:: TASK ::
Each record, minus any picture, should be returned exactly as written.

:: GIVEN DATA ::

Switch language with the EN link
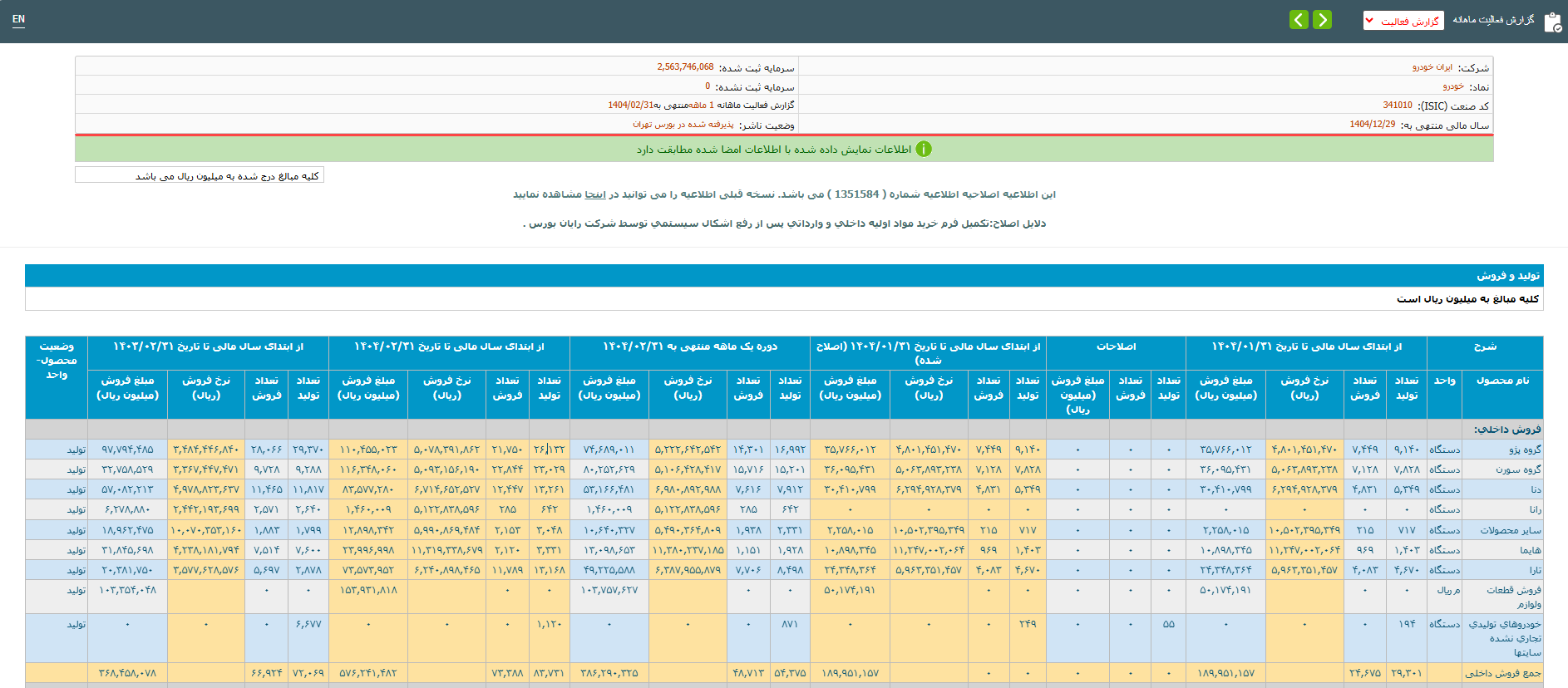The height and width of the screenshot is (688, 1568). pyautogui.click(x=18, y=19)
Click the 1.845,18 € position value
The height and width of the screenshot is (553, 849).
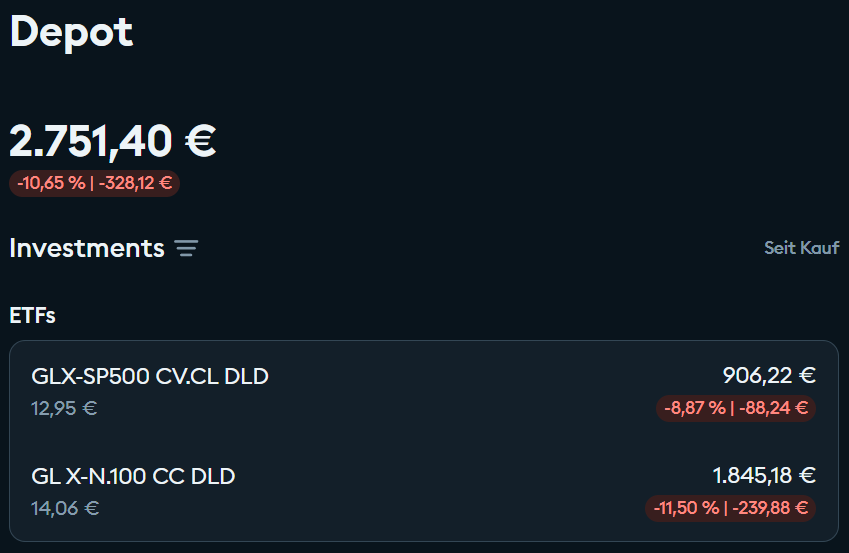(x=764, y=476)
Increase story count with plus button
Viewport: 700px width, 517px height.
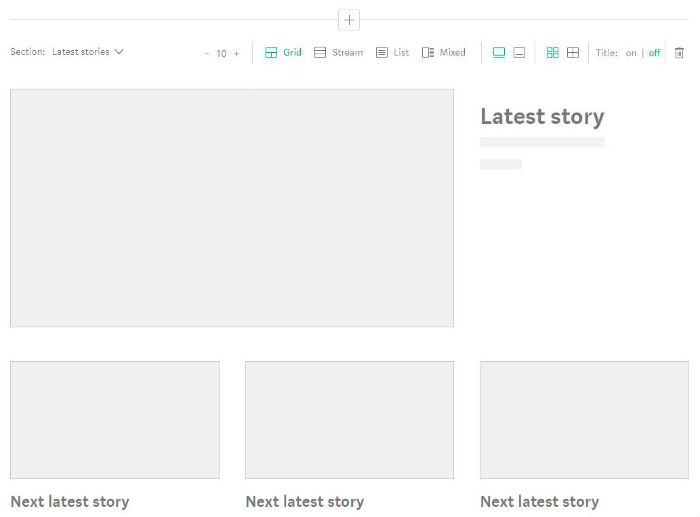tap(237, 54)

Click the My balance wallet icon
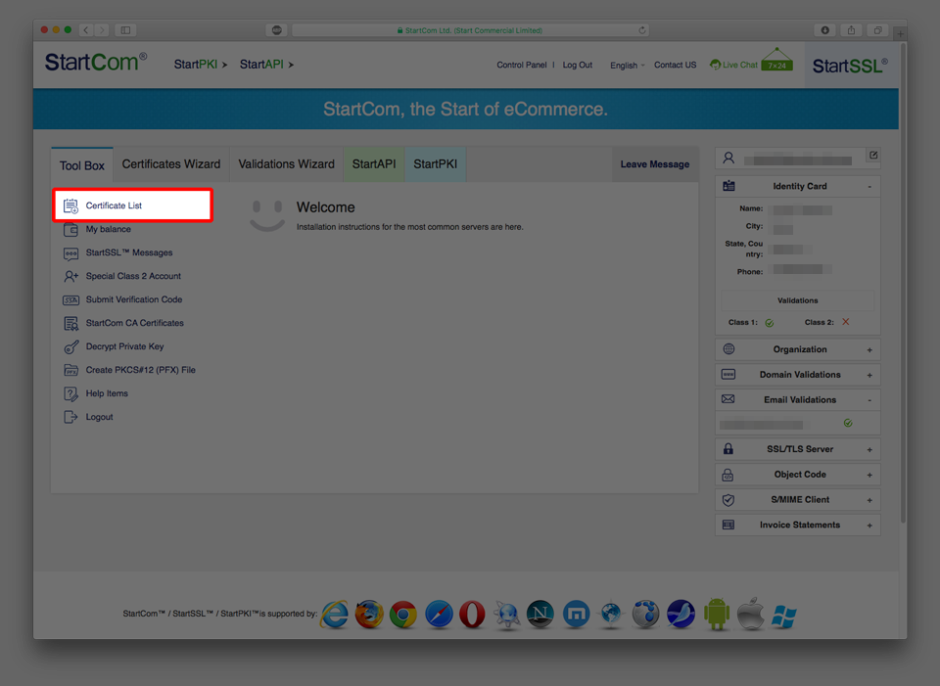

:: ANSWER SECTION ::
Switch language with the EN link
The height and width of the screenshot is (688, 1568). pyautogui.click(x=18, y=19)
Click the 1.845,18 € position value
The height and width of the screenshot is (553, 849).
(x=764, y=476)
Increase story count with plus button
Viewport: 700px width, 517px height.
tap(237, 54)

Click the My balance wallet icon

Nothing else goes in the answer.